Records contained in a dataset
--------------------------------

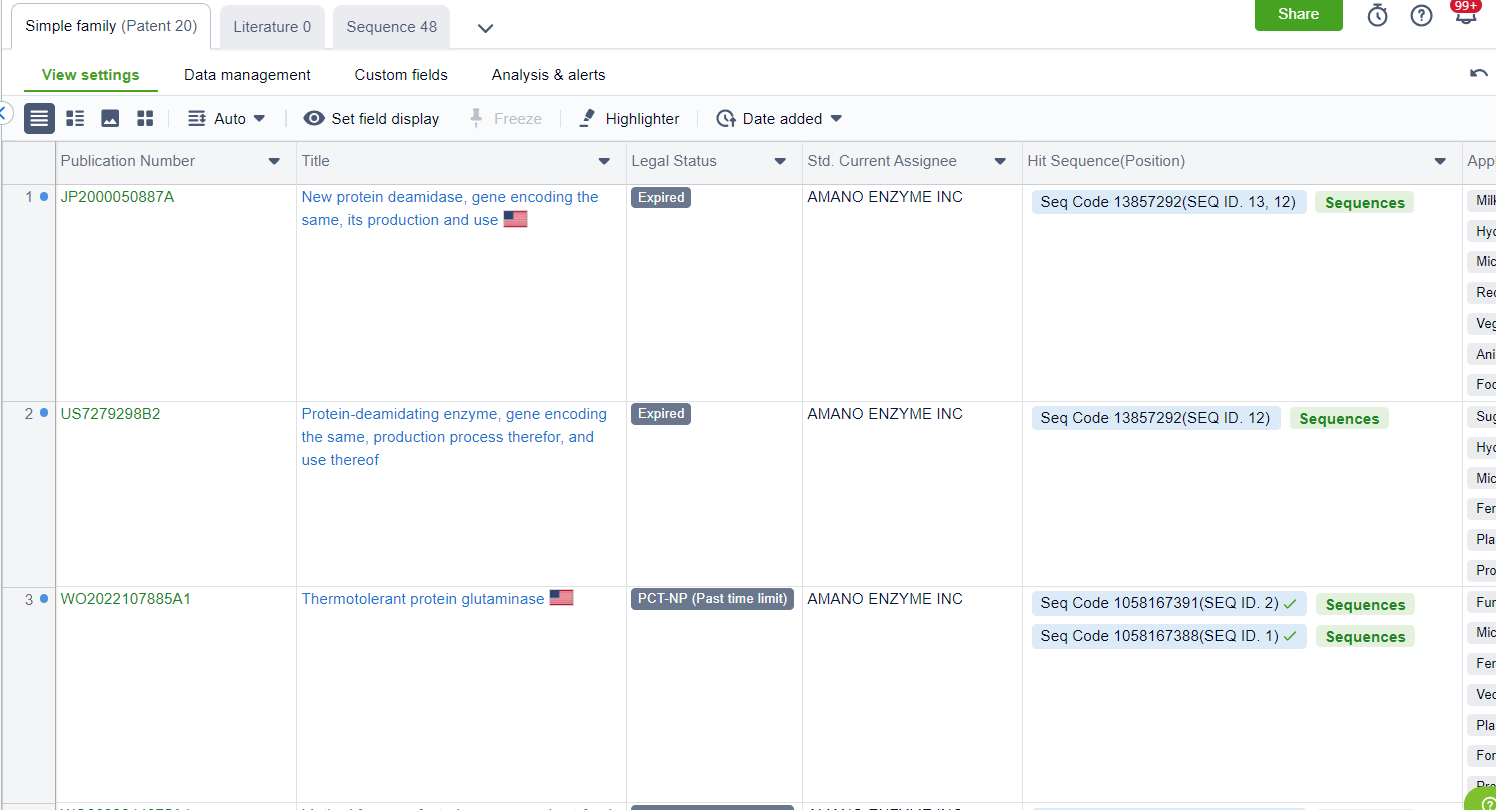Expand more tabs chevron after Sequence 48
This screenshot has height=810, width=1496.
pyautogui.click(x=485, y=28)
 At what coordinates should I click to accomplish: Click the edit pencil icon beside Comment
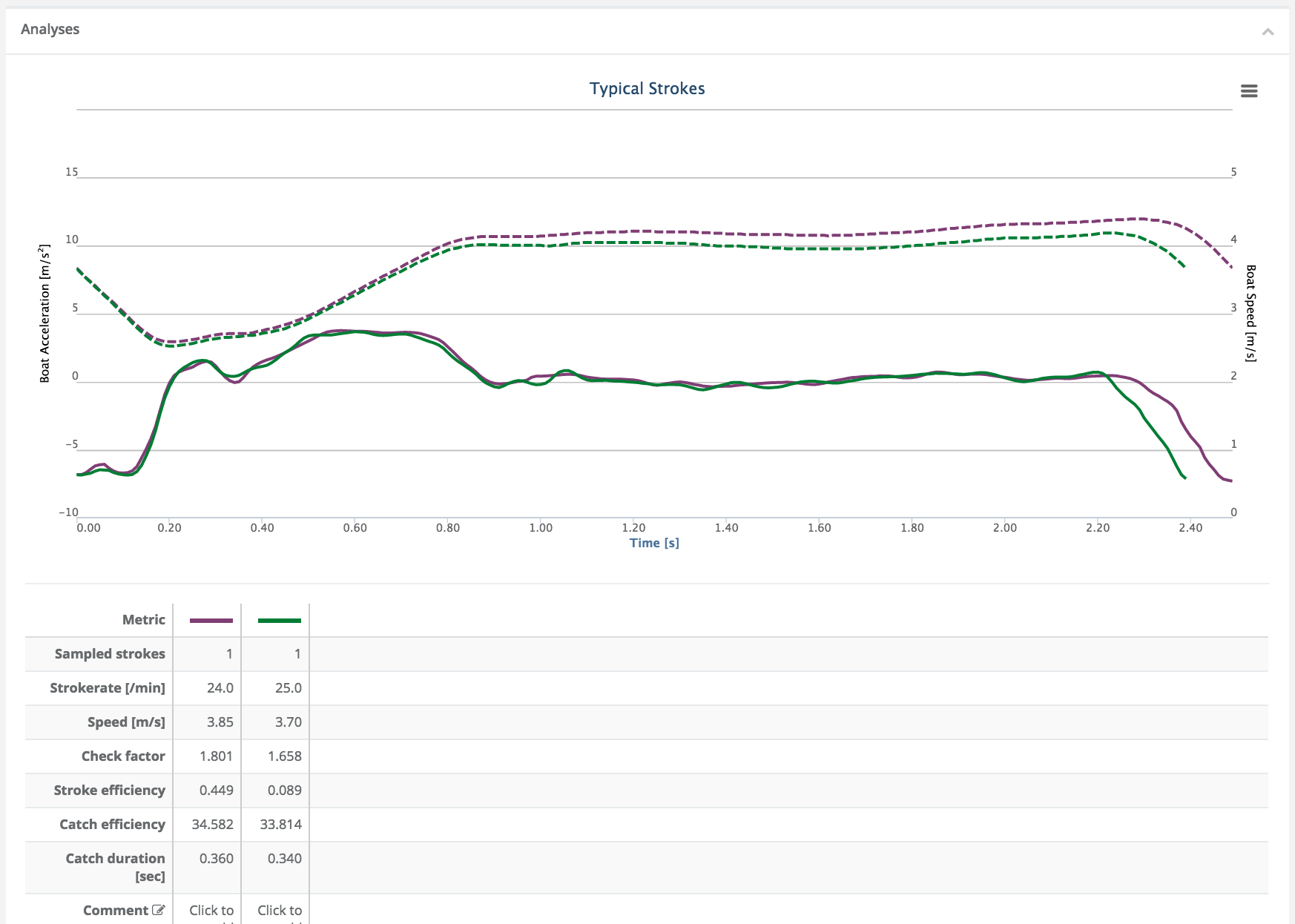point(158,910)
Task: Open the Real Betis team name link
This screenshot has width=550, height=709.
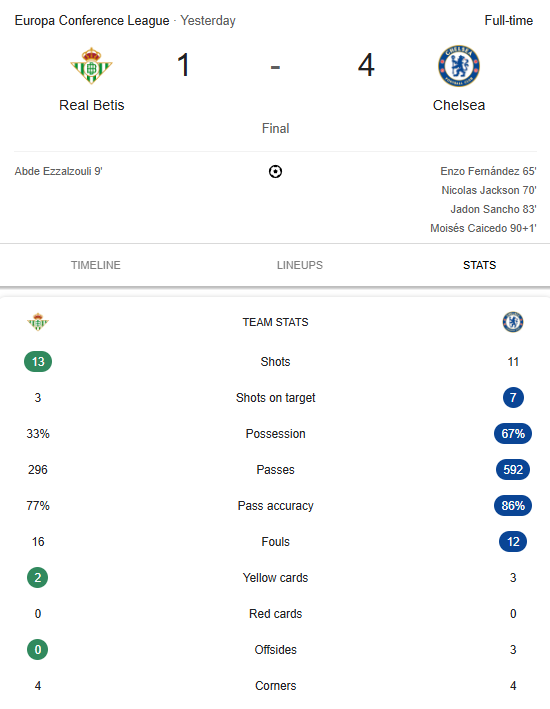Action: [92, 105]
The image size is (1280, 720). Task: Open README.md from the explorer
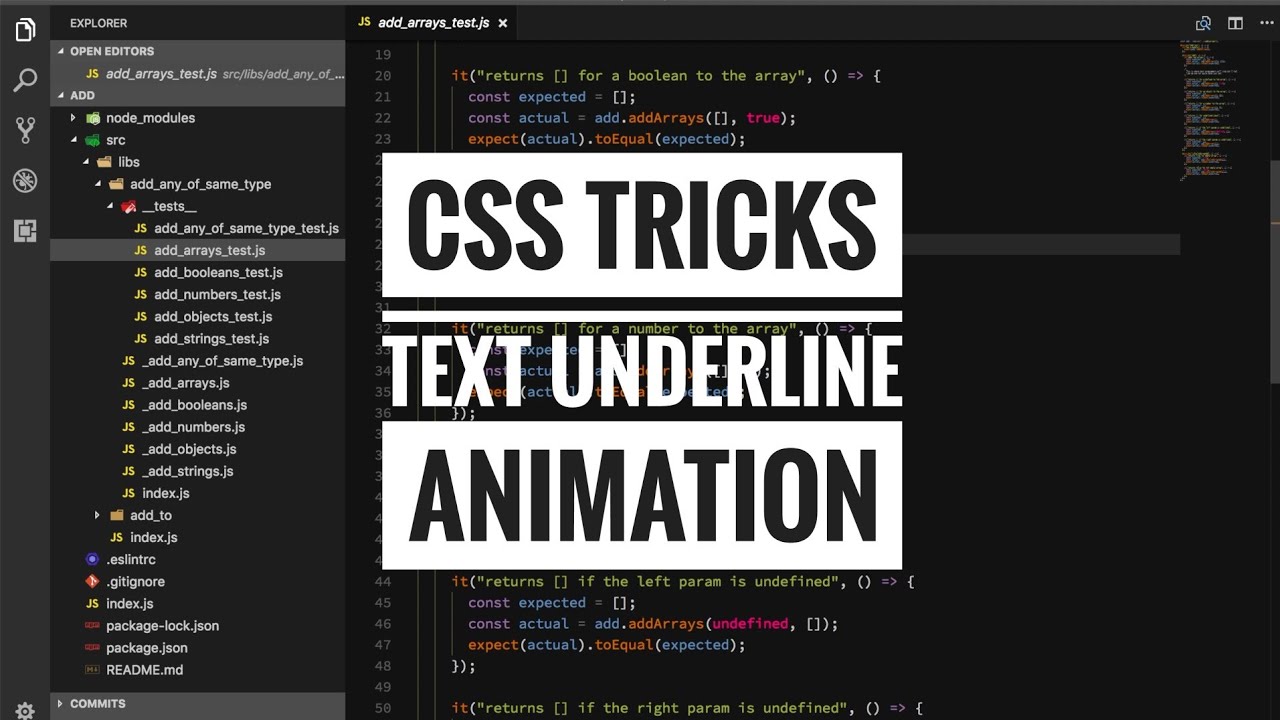click(144, 670)
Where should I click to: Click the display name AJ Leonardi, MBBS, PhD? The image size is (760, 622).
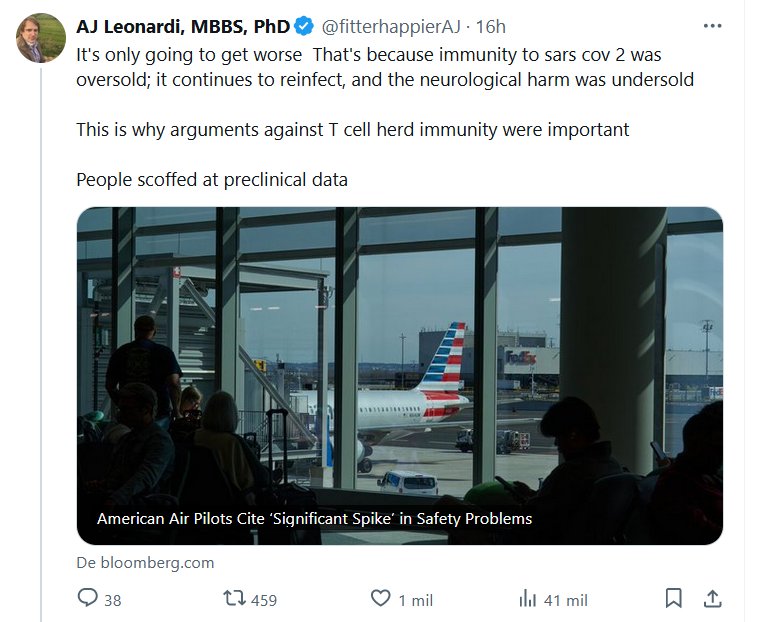(183, 25)
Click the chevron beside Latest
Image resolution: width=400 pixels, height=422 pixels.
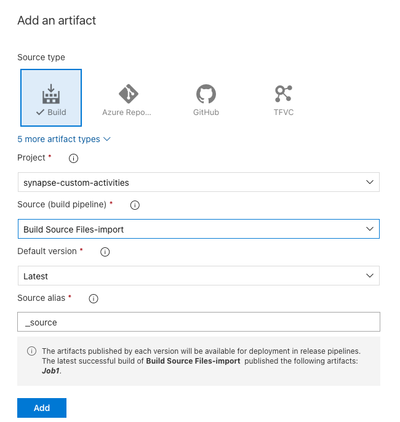370,276
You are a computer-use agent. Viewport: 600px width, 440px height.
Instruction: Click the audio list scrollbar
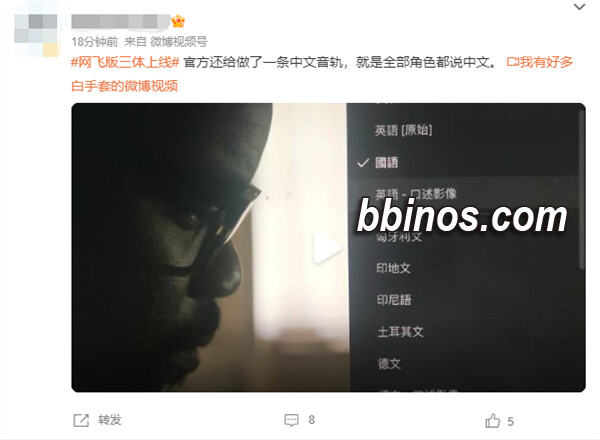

--------------------------------

# Aim of the exercise
The pictures stay out; repeat exactly the lines from the one with "Click the chevron beside Latest" to the end of the entries above, and nothing else.

# Your response
Click the chevron beside Latest
Image resolution: width=400 pixels, height=422 pixels.
370,276
You are a computer-use agent. Viewport: 600px width, 440px height.
Instruction: Click the audio list scrollbar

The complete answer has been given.